On first weigh, weigh one blue and one white on one side, one red and one blue on the other. If one side is heavier, the blue ball must be the heavier one on that side. the red and white balls can either be the same weight (both light or both heavy) or the red and white could be different (heavy on the heavy blue side and light on the light blue side). On the second weigh (let’s say the red ball was on the heavy side but it is equally valid if it is white one), switch the red ball with the unweighed one, and weigh against the white ball from the first round. Three possibilities occur:

  1. The red weighs less than the white. This means you switched from the heavy red ball from the first round, which is consistent with the first round being heavier and the original red and white balls weighing the same (heavy).
  2. The red weighs more than the white. This means you switched from the light red ball from the first round, which is consistent with the first round being heavier and the original red and white balls weighing the same (light).

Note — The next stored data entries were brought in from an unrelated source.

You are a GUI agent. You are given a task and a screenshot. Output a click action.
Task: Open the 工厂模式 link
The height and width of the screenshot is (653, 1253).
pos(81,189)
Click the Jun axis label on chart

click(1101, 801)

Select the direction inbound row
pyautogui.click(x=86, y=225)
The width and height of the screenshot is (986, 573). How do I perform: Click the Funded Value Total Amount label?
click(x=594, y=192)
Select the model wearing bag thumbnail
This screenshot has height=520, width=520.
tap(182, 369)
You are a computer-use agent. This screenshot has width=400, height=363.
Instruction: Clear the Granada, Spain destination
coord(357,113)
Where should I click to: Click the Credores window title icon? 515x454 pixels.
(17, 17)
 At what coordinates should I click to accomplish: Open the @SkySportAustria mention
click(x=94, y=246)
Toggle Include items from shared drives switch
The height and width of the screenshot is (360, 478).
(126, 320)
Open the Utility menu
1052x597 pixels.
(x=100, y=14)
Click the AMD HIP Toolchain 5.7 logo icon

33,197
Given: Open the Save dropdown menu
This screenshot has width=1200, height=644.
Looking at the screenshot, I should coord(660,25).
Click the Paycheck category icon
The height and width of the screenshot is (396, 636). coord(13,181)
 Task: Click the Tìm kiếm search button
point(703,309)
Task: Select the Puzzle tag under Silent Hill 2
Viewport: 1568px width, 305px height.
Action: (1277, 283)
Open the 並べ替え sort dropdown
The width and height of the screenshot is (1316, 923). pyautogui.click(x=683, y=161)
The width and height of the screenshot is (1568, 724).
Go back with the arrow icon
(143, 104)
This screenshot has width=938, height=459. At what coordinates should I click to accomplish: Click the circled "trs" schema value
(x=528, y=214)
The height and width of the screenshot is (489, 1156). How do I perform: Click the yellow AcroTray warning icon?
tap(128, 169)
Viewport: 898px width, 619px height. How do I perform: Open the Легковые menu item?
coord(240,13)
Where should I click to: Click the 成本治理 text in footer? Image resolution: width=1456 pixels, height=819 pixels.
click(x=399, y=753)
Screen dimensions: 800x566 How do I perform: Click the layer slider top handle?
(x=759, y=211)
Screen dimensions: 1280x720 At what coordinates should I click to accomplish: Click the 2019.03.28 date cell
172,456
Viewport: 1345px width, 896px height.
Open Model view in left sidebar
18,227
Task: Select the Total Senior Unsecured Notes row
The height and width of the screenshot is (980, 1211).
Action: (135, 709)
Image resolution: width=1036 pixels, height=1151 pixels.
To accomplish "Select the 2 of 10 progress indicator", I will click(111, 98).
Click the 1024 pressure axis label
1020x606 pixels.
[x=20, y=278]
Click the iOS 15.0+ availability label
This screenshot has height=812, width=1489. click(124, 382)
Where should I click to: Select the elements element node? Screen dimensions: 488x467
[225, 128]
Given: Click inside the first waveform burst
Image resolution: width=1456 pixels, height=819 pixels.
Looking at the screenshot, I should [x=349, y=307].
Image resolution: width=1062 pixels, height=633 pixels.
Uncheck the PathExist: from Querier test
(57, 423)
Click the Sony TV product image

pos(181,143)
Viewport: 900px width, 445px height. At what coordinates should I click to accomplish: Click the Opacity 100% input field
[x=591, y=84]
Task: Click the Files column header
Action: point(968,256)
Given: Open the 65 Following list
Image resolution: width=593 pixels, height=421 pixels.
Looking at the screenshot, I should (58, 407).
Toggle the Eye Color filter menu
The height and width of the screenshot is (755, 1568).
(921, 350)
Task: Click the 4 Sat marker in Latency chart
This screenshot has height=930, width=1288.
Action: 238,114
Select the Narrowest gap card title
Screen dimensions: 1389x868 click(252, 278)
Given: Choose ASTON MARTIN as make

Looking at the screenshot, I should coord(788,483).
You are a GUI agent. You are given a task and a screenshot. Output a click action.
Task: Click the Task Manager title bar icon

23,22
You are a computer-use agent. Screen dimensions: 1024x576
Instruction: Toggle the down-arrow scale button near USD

  3. The red weighs the same as the white. This means you switched a heavy red ball for a light one, and this is consistent with case 3 in the first weigh where the heavy red ball is on the same side as a heavy blue ball, and the opposite side had a light white ball and light blue ball.
    Obviously I am saying that the red ball was on the heavy side in this case, but the logic holds if it was the white ball instead.

If the weights on the first weigh are the same, you know that one of the red/ white balls are heavy and the other is light. Switch the blue balls as you now have to have two heavy balls on one side and two light on the other, and you know all the weights! Pretty sure I got it for real this time!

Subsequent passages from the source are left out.